The exercise
Report how many lines in the listing below contain the string "width", counting a match only when the case is the same. Reply with the number alone.

Record excerpts

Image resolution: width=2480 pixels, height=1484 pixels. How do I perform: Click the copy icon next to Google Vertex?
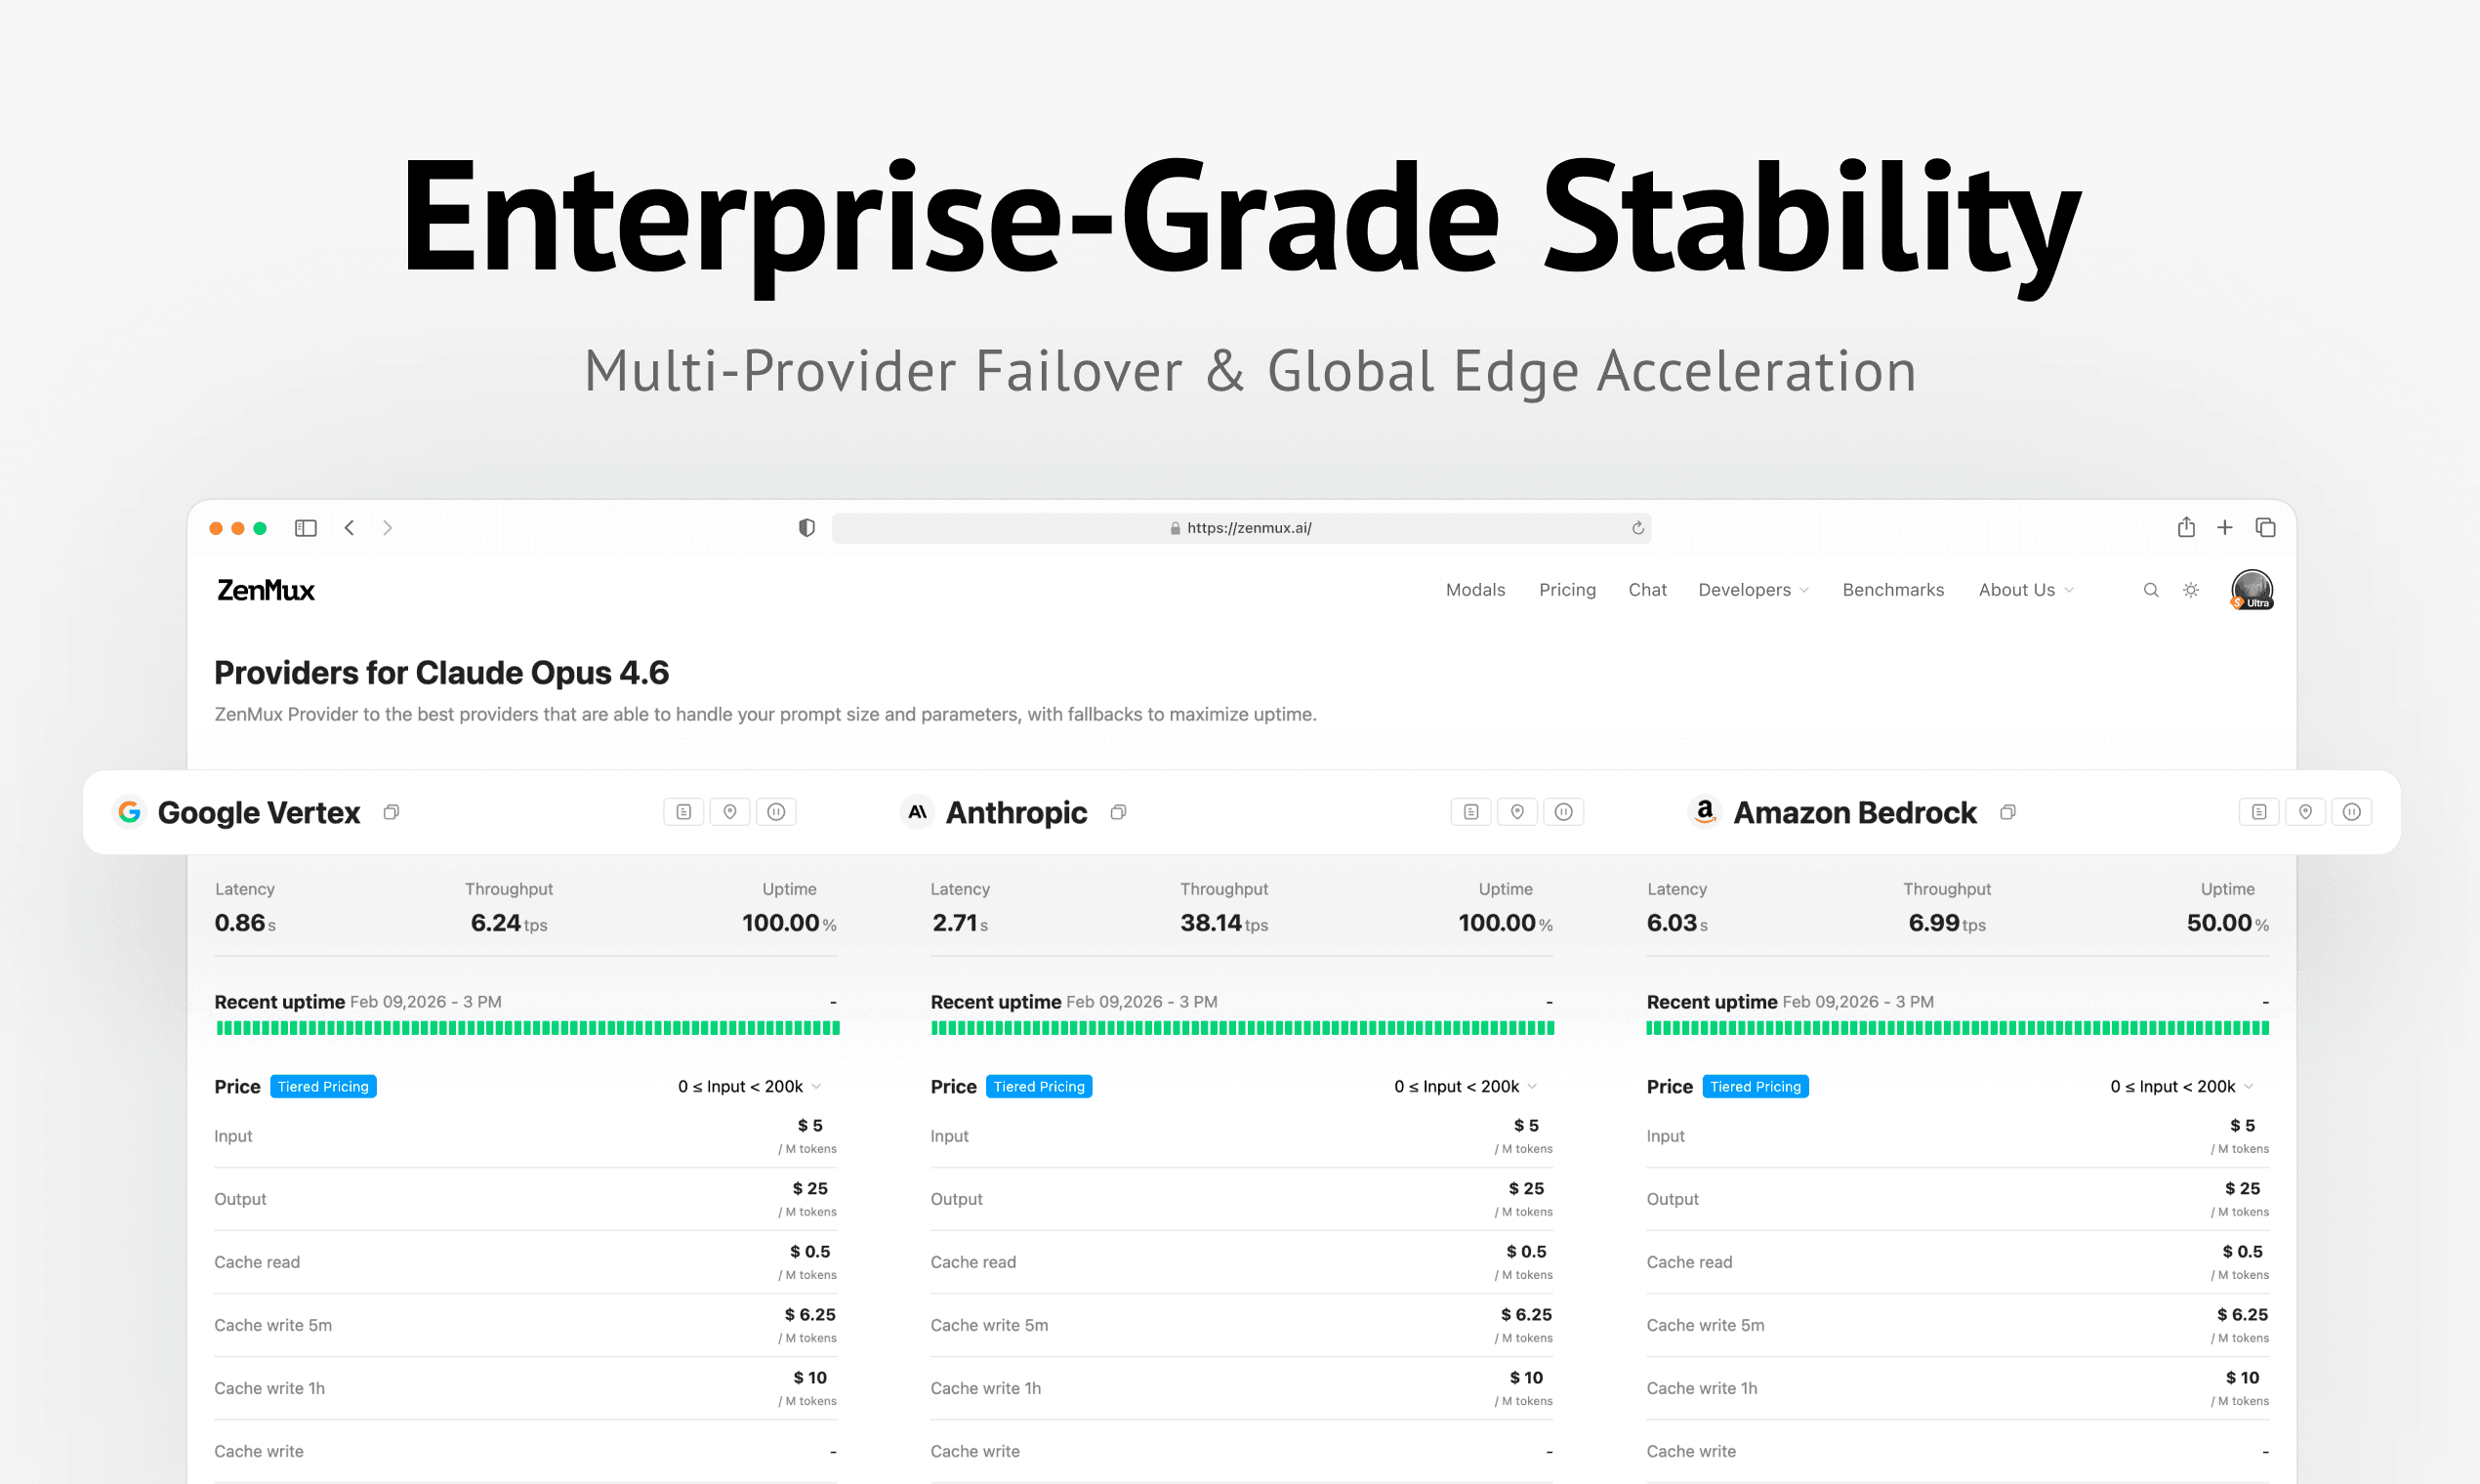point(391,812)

---

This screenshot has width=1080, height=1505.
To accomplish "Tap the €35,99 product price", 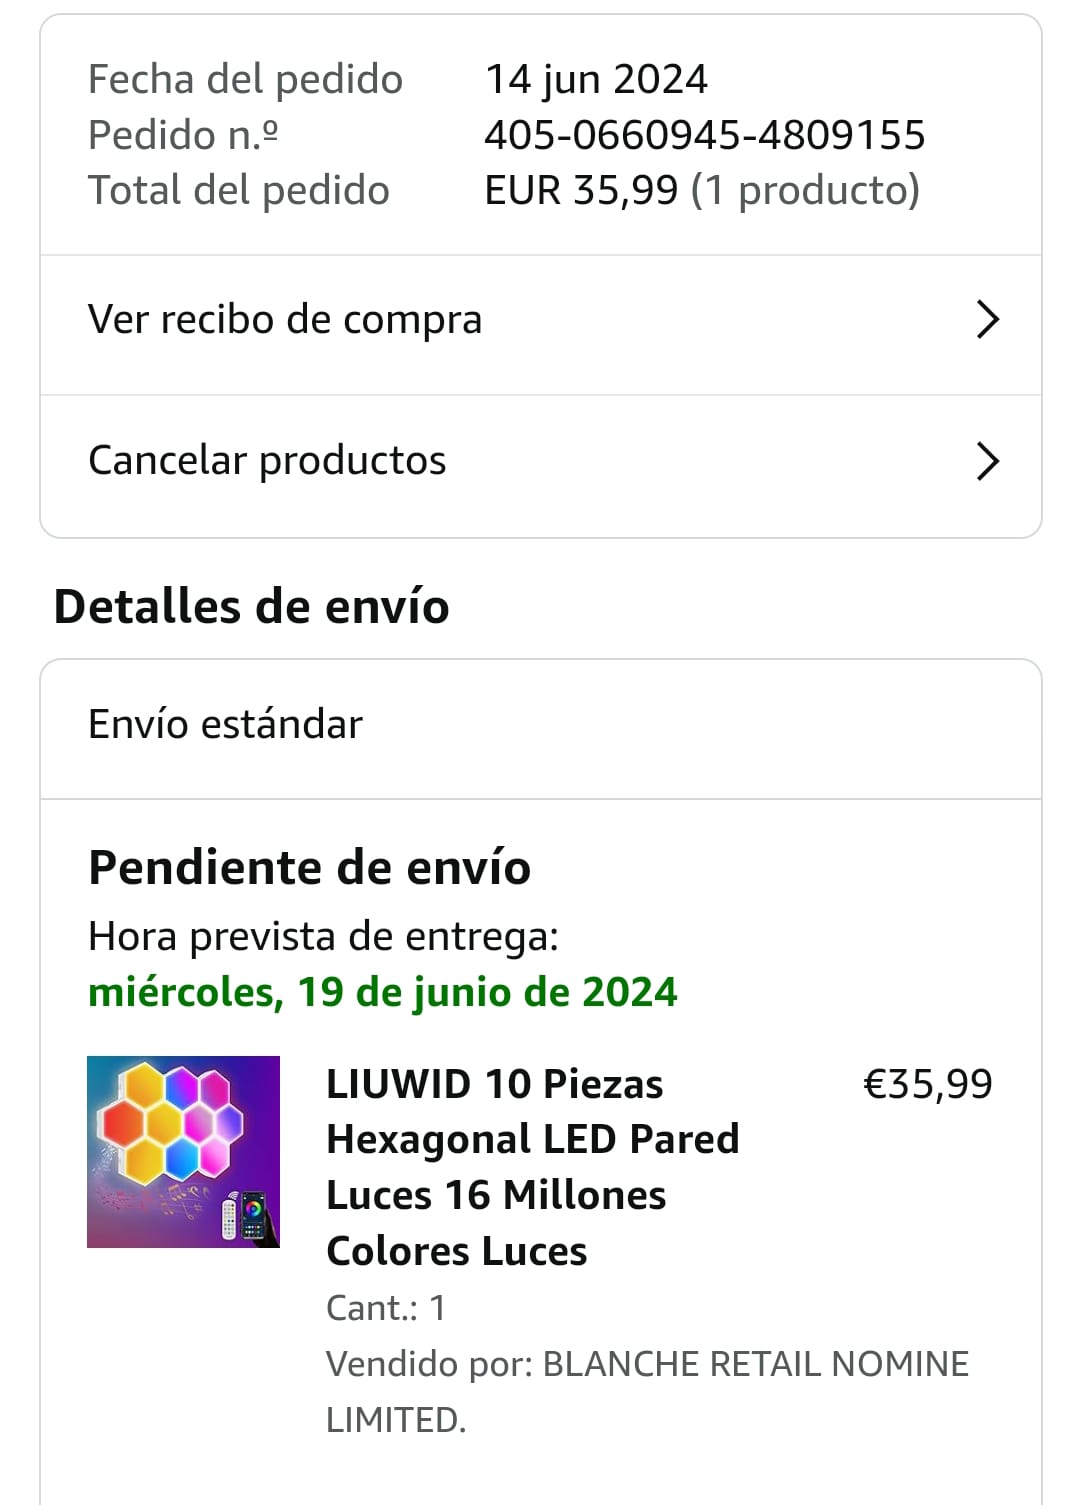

...

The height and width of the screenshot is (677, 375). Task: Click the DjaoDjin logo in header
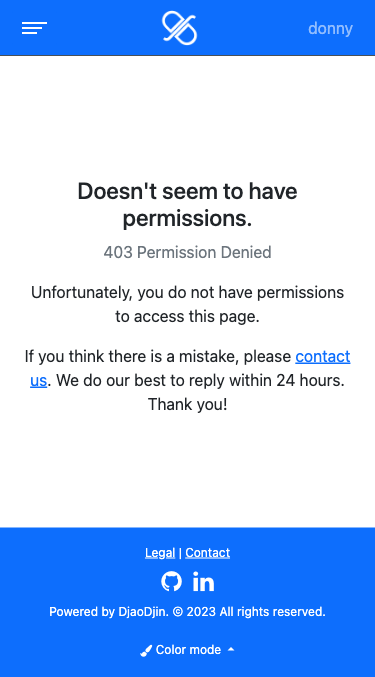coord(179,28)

Finished task
3